Senior Machine Learning Engineer
Engineering·Remote (India / Europe time zones)·Full-time
Apply for this roleAbout the Role
About the role
You'll turn research into a reliable product. As a Senior ML Engineer, you own the path from a trained model to a fast, cheap, observable inference service that powers every GabForge conversation.
What you'll do
- Build and optimise our inference stack (batching, KV-cache, quantisation, speculative decoding).
- Own the model-routing layer that sends easy requests to small models and escalates hard ones.
- Instrument everything — latency, cost per request, quality regressions — and act on it.

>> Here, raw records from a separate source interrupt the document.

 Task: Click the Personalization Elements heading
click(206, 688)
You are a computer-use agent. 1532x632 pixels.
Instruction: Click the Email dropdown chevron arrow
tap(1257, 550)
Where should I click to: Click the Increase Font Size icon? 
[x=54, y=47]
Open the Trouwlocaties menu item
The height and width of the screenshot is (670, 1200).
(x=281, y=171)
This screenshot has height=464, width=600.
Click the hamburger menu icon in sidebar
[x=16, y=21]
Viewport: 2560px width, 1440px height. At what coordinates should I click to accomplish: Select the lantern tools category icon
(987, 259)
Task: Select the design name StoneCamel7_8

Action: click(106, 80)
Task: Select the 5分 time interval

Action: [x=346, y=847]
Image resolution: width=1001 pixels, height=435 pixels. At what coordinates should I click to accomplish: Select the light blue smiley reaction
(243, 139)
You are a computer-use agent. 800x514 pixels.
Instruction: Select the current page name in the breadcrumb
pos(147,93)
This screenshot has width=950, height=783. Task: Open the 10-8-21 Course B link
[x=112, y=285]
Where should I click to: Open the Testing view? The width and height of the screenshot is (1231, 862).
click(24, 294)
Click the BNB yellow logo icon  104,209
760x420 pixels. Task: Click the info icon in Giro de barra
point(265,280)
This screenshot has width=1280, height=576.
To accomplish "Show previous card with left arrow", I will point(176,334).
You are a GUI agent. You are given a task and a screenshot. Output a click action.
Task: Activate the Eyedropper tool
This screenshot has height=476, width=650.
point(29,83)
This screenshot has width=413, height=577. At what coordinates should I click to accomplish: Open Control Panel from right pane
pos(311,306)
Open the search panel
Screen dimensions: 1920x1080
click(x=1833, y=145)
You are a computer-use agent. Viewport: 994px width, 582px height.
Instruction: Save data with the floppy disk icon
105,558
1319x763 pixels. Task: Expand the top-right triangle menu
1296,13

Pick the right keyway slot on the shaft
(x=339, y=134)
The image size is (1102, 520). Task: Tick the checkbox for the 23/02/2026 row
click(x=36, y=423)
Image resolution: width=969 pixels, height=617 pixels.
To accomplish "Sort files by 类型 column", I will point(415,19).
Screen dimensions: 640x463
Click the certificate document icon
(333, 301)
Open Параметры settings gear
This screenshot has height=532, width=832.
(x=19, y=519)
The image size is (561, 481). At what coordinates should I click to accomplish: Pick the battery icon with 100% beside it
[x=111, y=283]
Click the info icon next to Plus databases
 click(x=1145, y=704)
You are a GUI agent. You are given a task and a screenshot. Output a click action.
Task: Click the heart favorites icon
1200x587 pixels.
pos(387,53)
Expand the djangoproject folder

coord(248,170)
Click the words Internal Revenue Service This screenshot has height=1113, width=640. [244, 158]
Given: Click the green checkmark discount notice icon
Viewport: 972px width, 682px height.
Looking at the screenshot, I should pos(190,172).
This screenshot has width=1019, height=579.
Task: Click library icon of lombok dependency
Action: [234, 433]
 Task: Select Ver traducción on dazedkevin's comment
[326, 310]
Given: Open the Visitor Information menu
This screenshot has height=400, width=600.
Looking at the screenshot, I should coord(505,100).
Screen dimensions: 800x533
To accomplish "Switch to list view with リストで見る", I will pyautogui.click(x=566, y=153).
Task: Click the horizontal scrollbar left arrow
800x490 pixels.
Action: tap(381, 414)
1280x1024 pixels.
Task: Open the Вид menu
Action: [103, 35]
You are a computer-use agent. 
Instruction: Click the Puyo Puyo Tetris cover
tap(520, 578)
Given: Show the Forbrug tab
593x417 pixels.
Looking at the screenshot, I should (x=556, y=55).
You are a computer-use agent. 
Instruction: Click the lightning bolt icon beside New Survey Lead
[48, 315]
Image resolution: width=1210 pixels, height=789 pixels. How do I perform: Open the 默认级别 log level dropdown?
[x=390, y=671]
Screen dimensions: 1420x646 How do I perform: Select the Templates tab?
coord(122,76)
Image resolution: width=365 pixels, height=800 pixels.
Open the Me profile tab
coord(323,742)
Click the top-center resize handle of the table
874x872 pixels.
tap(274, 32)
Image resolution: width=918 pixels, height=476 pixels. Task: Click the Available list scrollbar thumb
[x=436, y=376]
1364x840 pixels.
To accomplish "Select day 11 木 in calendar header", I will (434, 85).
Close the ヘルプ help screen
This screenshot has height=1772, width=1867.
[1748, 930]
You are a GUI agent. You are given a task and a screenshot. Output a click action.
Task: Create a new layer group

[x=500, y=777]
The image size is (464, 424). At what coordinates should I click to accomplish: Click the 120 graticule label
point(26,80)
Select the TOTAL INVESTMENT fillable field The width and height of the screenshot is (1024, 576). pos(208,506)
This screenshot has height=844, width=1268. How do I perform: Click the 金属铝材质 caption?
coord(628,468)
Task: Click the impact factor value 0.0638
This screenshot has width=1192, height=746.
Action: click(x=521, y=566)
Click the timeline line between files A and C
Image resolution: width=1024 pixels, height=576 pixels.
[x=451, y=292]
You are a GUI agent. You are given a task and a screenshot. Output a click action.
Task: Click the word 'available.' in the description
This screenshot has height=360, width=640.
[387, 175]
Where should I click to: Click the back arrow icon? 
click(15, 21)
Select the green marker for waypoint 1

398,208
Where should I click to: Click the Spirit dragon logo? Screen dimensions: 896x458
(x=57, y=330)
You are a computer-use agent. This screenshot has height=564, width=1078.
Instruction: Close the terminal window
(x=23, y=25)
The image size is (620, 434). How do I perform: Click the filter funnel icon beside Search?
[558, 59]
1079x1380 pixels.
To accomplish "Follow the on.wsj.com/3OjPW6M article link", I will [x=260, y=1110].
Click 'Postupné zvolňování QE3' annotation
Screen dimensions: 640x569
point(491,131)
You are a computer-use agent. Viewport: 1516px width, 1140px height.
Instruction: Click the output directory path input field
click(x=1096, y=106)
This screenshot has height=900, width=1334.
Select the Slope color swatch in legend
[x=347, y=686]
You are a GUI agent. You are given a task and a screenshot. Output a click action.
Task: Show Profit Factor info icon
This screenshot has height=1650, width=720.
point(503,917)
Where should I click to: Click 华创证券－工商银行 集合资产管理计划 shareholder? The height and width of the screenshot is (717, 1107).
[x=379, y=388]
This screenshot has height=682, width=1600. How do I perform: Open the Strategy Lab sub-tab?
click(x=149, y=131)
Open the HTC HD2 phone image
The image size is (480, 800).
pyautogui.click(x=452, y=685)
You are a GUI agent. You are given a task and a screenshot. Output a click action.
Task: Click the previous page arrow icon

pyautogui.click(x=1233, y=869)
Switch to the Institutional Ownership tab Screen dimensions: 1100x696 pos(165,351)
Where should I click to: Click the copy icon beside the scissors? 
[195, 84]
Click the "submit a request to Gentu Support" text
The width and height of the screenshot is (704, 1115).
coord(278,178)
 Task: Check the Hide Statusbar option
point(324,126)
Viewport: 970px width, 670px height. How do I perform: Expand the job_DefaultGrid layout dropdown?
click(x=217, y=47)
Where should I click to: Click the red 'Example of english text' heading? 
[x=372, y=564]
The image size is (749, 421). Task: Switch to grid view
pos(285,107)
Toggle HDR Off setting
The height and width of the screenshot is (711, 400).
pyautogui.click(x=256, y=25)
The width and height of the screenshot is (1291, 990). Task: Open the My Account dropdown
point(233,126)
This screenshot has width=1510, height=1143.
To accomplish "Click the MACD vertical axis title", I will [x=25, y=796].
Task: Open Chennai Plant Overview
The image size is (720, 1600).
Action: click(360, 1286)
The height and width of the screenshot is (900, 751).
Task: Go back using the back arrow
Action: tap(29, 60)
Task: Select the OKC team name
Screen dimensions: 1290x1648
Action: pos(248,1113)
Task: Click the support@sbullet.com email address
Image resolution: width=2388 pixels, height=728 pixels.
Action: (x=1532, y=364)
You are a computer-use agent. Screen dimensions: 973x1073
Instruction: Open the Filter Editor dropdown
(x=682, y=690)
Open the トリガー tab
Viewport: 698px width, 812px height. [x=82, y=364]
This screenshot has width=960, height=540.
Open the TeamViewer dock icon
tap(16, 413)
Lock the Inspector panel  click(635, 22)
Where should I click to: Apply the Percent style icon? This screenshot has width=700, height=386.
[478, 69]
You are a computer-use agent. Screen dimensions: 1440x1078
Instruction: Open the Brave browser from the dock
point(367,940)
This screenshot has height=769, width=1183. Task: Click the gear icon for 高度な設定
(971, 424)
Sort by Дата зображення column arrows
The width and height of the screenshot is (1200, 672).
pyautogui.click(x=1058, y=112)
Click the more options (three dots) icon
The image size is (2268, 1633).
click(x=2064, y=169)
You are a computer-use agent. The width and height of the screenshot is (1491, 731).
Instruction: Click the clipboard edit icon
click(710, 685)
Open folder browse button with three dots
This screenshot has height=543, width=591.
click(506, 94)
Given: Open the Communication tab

- Work with research to productionise new checkpoints with zero-drama rollouts.
Why it matters
Every millisecond and every rupee of inference cost is multiplied across all our free users. Your optimisations are the reason the Free Covenant is affordable.
Requirements
What we're looking for
- 5+ years building production ML systems.
- Hands-on with an inference engine (vLLM, TGI, TensorRT-LLM, llama.cpp or similar).
- Strong Python; comfortable in systems-level performance work.
- You measure before you optimise and you ship behind metrics.
Nice to have
- GPU kernel / CUDA experience.
- Experience running inference on owned hardware rather than a managed API.